Abstract
Future air traffic management (ATM) systems are expected to handle the increasingly heavy demand on air traffic, especially in the highly constrained terminal manoeuvring area (TMA). However, the realizable capacity of current TMA is a challenge for future air transportation development. This is due to the limitations in accommodating safe and efficient travel under the highly limited airspace configuration strategies and pre-defined terminal trajectories. Therefore, making the TMA resources flexible and available corresponding to different traffic scenarios is the key to enhance the practical ATM efficiency in future TMAs.
Improving the TMA airspace configuration to balance capacity and demand is a challenging task, since a TMA system inherently involves high uncertainties and multiple interactions among many different components. The inherent complexity of the TMA necessitates a system-level analysis approach, in which each component is investigated through modelling the complex interactions among other parts of the environment in which it operates. Hence, the process of understanding (through modelling), evaluating and dynamically designing TMA airspace configurations, while considering dynamic constrained ground resources, is becoming crucial for enhancing the practical ATM efficiency in future TMAs.

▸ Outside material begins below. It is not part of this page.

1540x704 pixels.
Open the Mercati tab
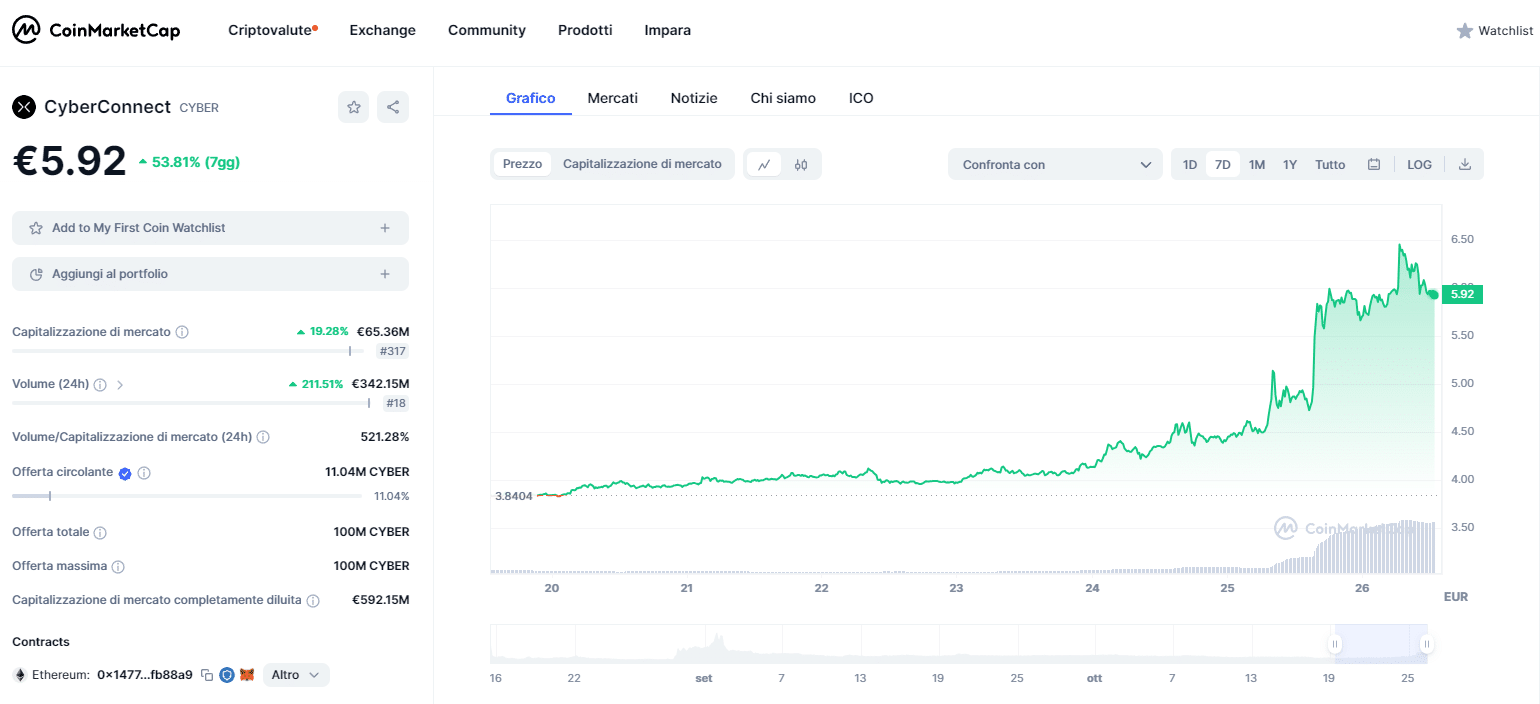[x=612, y=98]
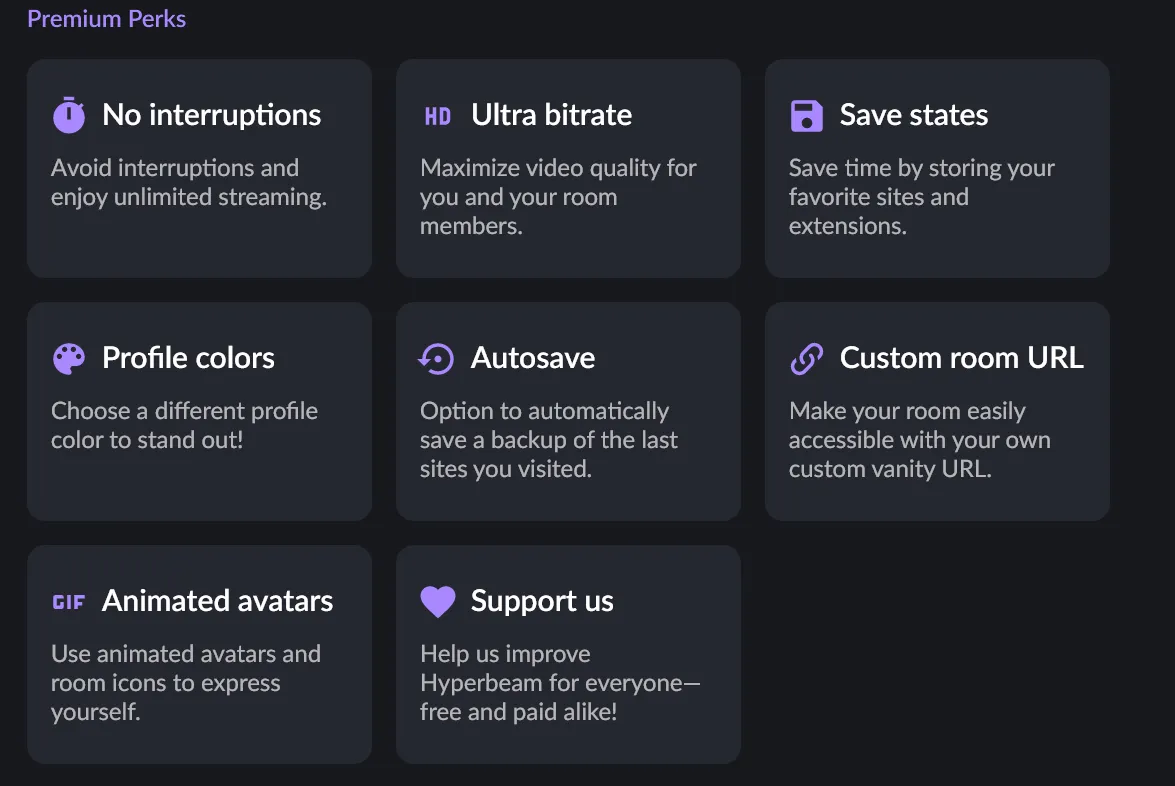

A simulation-based co-evolutionary computational environment -- Co-evolutionary Computational Red Teaming (CCRT) -- is developed for evaluating advanced TMA airspace concepts and understanding the TMA system-level vulnerabilities. A novel TMA airspace design concept for capacity-demand balancing including a measure of collision risks derived from the probabilistic nature of aircraft's performance is proposed. A multi-objective CCRT is proposed to generate scenario-specific TMA airspace design strategies that are able to cope better with ground events/uncertainties and produce dynamic trajectories while maintaining ATM efficiency and aircraft safety. The multi-objective CCRT also provides an analyst with the trade-off between these two air traffic control priorities - efficiency and safety; thus solutions can be selected based on the criticality level of meeting the demand.